Interestingly, there is now also so many accelerators, garages, hubs etc - that startups all now have a lot of choice and options as to where to incubate and grow their startup. A whole new challenge on the rush to Insurance Disruption.

Finally, two other observations that I wanted to share.

  1. China. Whilst I don't spend any time here, it's hard not to be in awe of what is going on, specifically the speed and scale at which things are happening. Looking back at the Zhong An interview with Bloomberg, China's first online insurer on what they are doing with Technology including blockchain, but importantly their scale - $8bn Market Cap in 2 years, 1.6bn policies sold, raising $934m and the only concern from the COO, Wayne Xu - we are not moving quick enough!. Worth a watch.

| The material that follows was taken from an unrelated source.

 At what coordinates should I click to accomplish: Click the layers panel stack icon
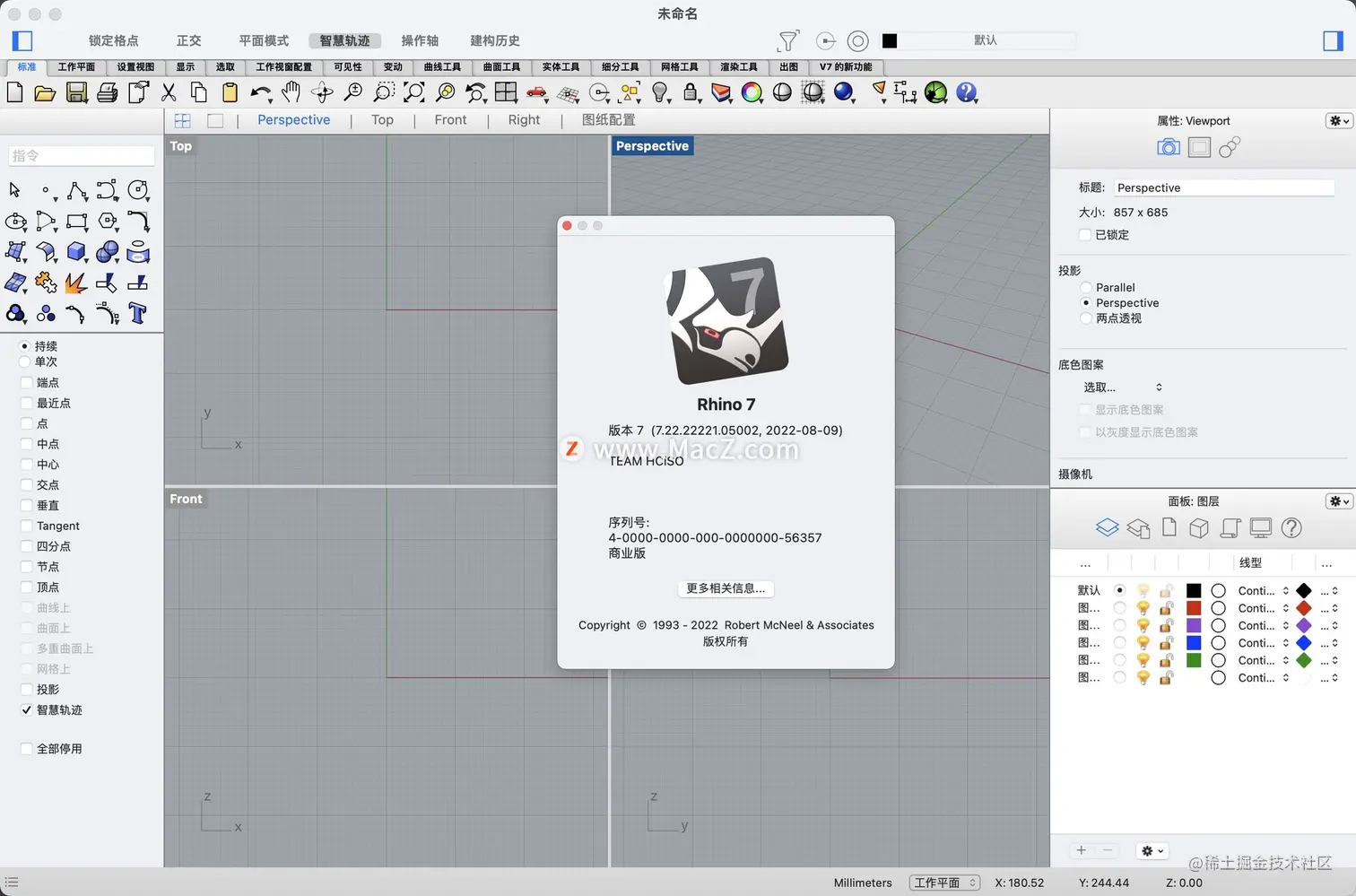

Step away from this and look further to whats happening with disruption in general with Alipay and others from the BAT (Chinas equivalent of GAFA - BaiduAlibaba and Tencent) group is simply amazing. There's a good FT article here worth reading on Tencent, the killer App Factory and the sheer speed and scale of disruption.

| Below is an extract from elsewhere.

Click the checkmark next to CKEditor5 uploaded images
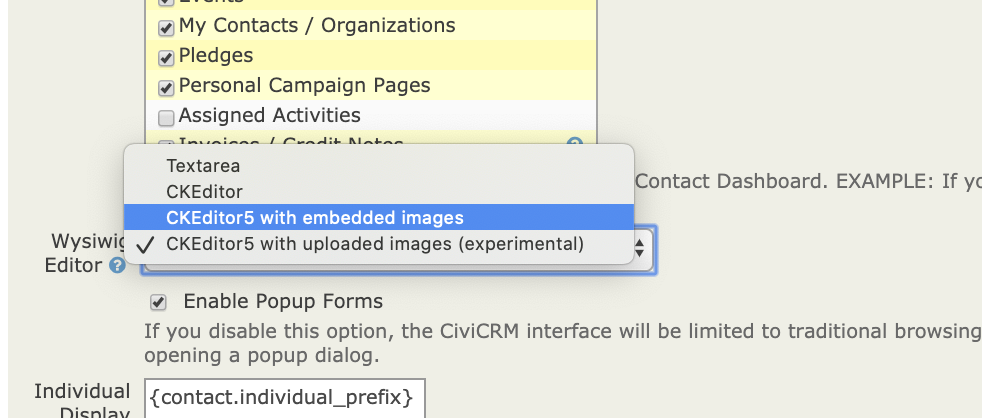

  2. Community. The global InsurTech (and FinTech) community is an amazing group of people from around the world that have come together across border and time zone to further challenge and develop the market. Whether you look at London's InsTech London from Paolo and Robin to the Global InsurTech community, Each geography has its own unique features, mature players, startups, labs, accelerators, regulators and of course independent challenges. We don't always see eye to eye which makes it all that more rewarding as your challenged from industry veterans and outside in thinking entrepreneurs. This years InsureTech Connect in Las Vegas with over 1,600 people was truly amazing to see. It has clearly moved far beyond the small isolated hive of activity with varying levels of maturity to a globally recognised movement. It was great to meet and see so many carriers, startups, VC's, regulators and partners all in the same room looking to further the conversation and debate around Insurance and InsurTech. This community will no doubt continue to grow at pace as we look for InsurTech successes and I look forward to seeing how the 2017 discussion, debate and collaboration continues.